From: Mark Johnston <markj_at_freebsd.org>
Date: Tue, 11 Jan 2022 02:50:42 UTC
On Tue, Jan 11, 2022 at 12:43:06AM +0100, Mateusz Guzik wrote:
> On 1/11/22, Mark Johnston <markj@freebsd.org> wrote:
> > On Mon, Jan 10, 2022 at 05:11:16PM -0500, Shawn Webb wrote:
> >> Hey all,
> >>
> >> So I'm getting an interesting ZFS-related kernel panic. I've uploaded
> >> the core.txt at [0]. I suspect it's related to FreeBSD commit
> >> 681ce946f33e75c590e97c53076e86dff1fe8f4a (zfs: merge
> >> openzfs/zfs@f291fa658 (master) into main).
> >>
> >> I'm able to reproduce it on a single system with some level of
> >> determinism: I'm building the security appliance firmware at ${DAYJOB}
> >> in a bhyve VM that's backed by a zvol. The host is a Dell Precision
> >> 7540 laptop with a single NVMe drive in it. The VM is configured with
> >> a single zvol, booting with UEFI.
> >>
> >> Looking at the commit email sent to dev-commits-src-all@, I see this:
> >> 146 files changed, 4933 insertions(+), 1572 deletions(-)
> >>
> >> Strangely, when I run `git show
> >> 681ce946f33e75c590e97c53076e86dff1fe8f4a`, I only see a small subset
> >> of those changes.
> >
> > That is a merge commit.  You need to specify that you want a diff
> > against the first parent (the preceding FreeBSD), so something
> > equivalent to "git diff --stat 681ce946f^ 681ce946f".  Use
> > "git log 681ce946f^2" to see the merged OpenZFS commits.
> >
> >> As a downstream consumer of 14-CURRENT, how am I supposed to even
> >> start debugging such a large patchset in any manner that respects my
> >> time?
> >>
> >> It seems to me that breaking up commits into smaller, bite-size chunks
> >> would make life easier for those experiencing bugs, especially ones
> >> that result in kernel panics.
> >
> > That's up to the upstream project, in this case OpenZFS.
> >
> >> ZFS in and of itself is a beast, and I've yet to study any of its
> >> code, so when there's a commit that large, even thinking about
> >> debugging it is a daunting task.
> >>
> >> Needless to say, I'm going to need some hand holding here for
> >> debugging this. Anyone have any idea what's going on?
> >
> > To start, you'll need to look at the stack trace for the thread with tid
> > 100061.
> >
> 
> imo the kernel should be patched to obtain the trace on its own. As
> the target has interrupts disabled it will have to do it with NMI, but
> support for that got scrapped in
> 
> commit 1c29da02798d968eb874b86221333a56393a94c3
> Author: Mark Johnston <markj@FreeBSD.org>
> Date:   Fri Jan 31 15:43:33 2020 +0000
> 
>     Reimplement stack capture of running threads on i386 and amd64.

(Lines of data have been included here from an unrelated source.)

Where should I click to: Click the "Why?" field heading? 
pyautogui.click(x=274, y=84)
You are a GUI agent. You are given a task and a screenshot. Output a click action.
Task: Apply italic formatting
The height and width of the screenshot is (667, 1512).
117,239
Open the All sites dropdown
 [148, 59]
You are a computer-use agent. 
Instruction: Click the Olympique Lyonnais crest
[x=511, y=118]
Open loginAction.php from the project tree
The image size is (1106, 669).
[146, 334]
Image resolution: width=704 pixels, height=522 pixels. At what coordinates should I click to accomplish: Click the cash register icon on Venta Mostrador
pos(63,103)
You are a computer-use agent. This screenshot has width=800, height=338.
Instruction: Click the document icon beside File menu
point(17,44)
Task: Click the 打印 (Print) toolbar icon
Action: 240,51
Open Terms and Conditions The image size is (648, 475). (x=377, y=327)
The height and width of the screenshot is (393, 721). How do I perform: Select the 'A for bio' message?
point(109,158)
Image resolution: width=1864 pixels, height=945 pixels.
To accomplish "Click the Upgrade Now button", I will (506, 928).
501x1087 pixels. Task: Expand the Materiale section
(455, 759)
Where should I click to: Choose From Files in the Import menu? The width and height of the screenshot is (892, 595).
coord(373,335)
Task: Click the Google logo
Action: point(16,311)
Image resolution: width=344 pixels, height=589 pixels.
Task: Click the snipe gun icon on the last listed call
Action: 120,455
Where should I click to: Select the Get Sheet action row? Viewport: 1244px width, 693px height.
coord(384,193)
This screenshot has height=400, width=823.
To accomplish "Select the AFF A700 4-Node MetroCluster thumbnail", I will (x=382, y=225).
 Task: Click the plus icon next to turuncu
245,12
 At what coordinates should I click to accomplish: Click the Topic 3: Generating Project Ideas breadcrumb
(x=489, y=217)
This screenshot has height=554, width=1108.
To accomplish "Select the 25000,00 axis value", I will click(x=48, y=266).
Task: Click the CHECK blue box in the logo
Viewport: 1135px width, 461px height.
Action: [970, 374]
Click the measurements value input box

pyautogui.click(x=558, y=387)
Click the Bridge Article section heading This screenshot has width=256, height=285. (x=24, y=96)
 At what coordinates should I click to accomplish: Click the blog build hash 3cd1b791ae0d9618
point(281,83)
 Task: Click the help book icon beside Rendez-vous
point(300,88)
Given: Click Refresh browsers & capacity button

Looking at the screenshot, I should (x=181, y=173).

More general and useful, to me at least, is having "acttrace" output
available in core.txt.  So I propose https://reviews.freebsd.org/D33817

I don't think the NMI-based stack(9) machinery to capture stacks is
really very useful here anyway.  We already raise NMIs on all CPUs
during a panic, so just reuse that and add some handler which can call
kdb_backtrace() on the target CPU in ipi_nmi_handler().